Peay (2003) states that while the MHA1983 and MHCOP provides a clear definition of the duties and powers of the AMHP there can be an ethical issue where this conflicts with both personal and professional values.
- You are the duty social worker who spoke to the AMHP. What are the local authority’s legal obligations to Natalie and Sam? What actions do you take? And what are the legal grounds for those actions?

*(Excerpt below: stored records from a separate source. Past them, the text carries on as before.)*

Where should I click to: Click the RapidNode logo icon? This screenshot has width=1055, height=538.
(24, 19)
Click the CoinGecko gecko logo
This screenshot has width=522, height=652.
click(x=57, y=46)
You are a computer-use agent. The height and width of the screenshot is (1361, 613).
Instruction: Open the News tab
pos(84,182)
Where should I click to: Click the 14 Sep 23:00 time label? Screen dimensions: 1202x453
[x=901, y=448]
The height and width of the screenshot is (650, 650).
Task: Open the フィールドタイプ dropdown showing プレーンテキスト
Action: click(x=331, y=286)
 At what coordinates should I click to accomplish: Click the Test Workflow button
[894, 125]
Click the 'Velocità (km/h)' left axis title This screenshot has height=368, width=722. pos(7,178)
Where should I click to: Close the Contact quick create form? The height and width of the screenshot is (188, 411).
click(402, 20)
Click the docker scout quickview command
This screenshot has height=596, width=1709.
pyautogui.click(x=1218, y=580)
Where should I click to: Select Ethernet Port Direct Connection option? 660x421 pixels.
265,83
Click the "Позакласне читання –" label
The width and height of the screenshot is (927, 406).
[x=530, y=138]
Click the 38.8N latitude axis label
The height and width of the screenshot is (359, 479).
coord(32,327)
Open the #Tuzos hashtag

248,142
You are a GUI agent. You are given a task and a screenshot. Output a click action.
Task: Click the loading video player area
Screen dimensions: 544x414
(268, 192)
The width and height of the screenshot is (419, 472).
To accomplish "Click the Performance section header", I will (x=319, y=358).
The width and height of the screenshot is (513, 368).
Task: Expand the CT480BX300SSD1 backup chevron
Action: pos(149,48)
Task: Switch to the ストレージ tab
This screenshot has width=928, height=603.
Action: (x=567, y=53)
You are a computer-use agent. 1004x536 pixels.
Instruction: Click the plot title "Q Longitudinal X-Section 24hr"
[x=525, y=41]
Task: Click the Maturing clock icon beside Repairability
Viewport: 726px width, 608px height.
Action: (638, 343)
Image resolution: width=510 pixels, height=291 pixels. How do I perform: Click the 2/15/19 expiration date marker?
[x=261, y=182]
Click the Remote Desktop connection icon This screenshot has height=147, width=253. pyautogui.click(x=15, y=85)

As Natalie and Sam are now alone in the house, the AMHP has a duty to inform the Children’s Team of the children’s current circumstance. Part 3 of the Children’s Act (CA) 1989 defines Children in Need as “unlikely to achieve, maintain or have the opportunity of achieving, maintaining a reasonable standard of health or development without the provision of services by a local authority. Or the health and development of the children in need is likely to be significantly impaired or further impaired without the provision of such service” (CA1989, S17). Local authorities have the duty to safeguard or promote the welfare of the children within their area who are in need by providing a range of appropriate services and accommodation (CA1989, S20).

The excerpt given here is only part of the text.